---------- Material supplied ----------

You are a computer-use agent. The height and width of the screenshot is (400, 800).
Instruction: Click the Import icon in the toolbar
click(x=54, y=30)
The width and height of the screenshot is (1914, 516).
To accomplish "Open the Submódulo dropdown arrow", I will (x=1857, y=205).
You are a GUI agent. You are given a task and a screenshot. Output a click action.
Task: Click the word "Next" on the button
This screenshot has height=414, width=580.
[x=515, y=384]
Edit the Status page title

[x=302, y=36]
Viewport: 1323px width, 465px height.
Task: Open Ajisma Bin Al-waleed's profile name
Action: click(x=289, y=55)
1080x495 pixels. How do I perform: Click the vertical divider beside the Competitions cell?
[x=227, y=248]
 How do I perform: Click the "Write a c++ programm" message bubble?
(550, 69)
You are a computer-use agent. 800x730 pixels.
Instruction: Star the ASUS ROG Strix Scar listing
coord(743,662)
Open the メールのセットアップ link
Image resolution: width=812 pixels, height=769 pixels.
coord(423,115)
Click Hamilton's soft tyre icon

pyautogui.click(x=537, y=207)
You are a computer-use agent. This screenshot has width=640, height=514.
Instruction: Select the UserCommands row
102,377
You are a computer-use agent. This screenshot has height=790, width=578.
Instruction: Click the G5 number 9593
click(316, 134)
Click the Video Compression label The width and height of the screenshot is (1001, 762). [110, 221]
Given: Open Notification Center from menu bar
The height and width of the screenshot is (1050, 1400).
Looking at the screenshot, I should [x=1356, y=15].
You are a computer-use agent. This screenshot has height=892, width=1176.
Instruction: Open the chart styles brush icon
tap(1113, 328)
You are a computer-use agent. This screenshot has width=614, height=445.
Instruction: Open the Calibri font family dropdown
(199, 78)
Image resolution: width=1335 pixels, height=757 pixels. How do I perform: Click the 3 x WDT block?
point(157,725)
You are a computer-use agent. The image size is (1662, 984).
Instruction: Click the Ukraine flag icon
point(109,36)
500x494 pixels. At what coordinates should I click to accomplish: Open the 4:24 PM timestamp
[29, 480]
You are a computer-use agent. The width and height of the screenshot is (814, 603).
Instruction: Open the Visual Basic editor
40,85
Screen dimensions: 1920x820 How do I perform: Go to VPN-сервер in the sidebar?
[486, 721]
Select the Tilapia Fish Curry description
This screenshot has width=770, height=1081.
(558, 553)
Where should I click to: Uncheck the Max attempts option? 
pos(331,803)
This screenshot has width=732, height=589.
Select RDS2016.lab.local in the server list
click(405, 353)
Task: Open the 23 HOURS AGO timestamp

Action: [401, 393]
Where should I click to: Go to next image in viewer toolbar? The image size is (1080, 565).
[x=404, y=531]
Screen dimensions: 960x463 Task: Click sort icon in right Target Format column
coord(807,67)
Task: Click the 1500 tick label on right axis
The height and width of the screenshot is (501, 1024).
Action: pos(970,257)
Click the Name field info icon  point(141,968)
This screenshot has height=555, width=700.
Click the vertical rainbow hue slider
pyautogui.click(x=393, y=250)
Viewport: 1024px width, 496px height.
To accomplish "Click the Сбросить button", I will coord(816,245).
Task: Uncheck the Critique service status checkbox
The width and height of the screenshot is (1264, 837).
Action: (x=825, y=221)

----------

Aim of the task -
Every entry is to be restated word for word, with nothing dropped.

Response area -
You are a computer-use agent. The height and width of the screenshot is (400, 800).
Instruction: Click the Import icon in the toolbar
click(x=54, y=30)
The width and height of the screenshot is (1914, 516).
To accomplish "Open the Submódulo dropdown arrow", I will (x=1857, y=205).
You are a GUI agent. You are given a task and a screenshot. Output a click action.
Task: Click the word "Next" on the button
This screenshot has height=414, width=580.
[x=515, y=384]
Edit the Status page title

[x=302, y=36]
Viewport: 1323px width, 465px height.
Task: Open Ajisma Bin Al-waleed's profile name
Action: click(x=289, y=55)
1080x495 pixels. How do I perform: Click the vertical divider beside the Competitions cell?
[x=227, y=248]
 How do I perform: Click the "Write a c++ programm" message bubble?
(550, 69)
You are a computer-use agent. 800x730 pixels.
Instruction: Star the ASUS ROG Strix Scar listing
coord(743,662)
Open the メールのセットアップ link
Image resolution: width=812 pixels, height=769 pixels.
coord(423,115)
Click Hamilton's soft tyre icon

pyautogui.click(x=537, y=207)
You are a computer-use agent. This screenshot has width=640, height=514.
Instruction: Select the UserCommands row
102,377
You are a computer-use agent. This screenshot has height=790, width=578.
Instruction: Click the G5 number 9593
click(316, 134)
Click the Video Compression label The width and height of the screenshot is (1001, 762). [110, 221]
Given: Open Notification Center from menu bar
The height and width of the screenshot is (1050, 1400).
Looking at the screenshot, I should [x=1356, y=15].
You are a computer-use agent. This screenshot has height=892, width=1176.
Instruction: Open the chart styles brush icon
tap(1113, 328)
You are a computer-use agent. This screenshot has width=614, height=445.
Instruction: Open the Calibri font family dropdown
(199, 78)
Image resolution: width=1335 pixels, height=757 pixels. How do I perform: Click the 3 x WDT block?
point(157,725)
You are a computer-use agent. The image size is (1662, 984).
Instruction: Click the Ukraine flag icon
point(109,36)
500x494 pixels. At what coordinates should I click to accomplish: Open the 4:24 PM timestamp
[29, 480]
You are a computer-use agent. The width and height of the screenshot is (814, 603).
Instruction: Open the Visual Basic editor
40,85
Screen dimensions: 1920x820 How do I perform: Go to VPN-сервер in the sidebar?
[486, 721]
Select the Tilapia Fish Curry description
This screenshot has width=770, height=1081.
(558, 553)
Where should I click to: Uncheck the Max attempts option? 
pos(331,803)
This screenshot has width=732, height=589.
Select RDS2016.lab.local in the server list
click(405, 353)
Task: Open the 23 HOURS AGO timestamp

Action: [401, 393]
Where should I click to: Go to next image in viewer toolbar? The image size is (1080, 565).
[x=404, y=531]
Screen dimensions: 960x463 Task: Click sort icon in right Target Format column
coord(807,67)
Task: Click the 1500 tick label on right axis
The height and width of the screenshot is (501, 1024).
Action: pos(970,257)
Click the Name field info icon  point(141,968)
This screenshot has height=555, width=700.
Click the vertical rainbow hue slider
pyautogui.click(x=393, y=250)
Viewport: 1024px width, 496px height.
To accomplish "Click the Сбросить button", I will coord(816,245).
Task: Uncheck the Critique service status checkbox
The width and height of the screenshot is (1264, 837).
Action: (x=825, y=221)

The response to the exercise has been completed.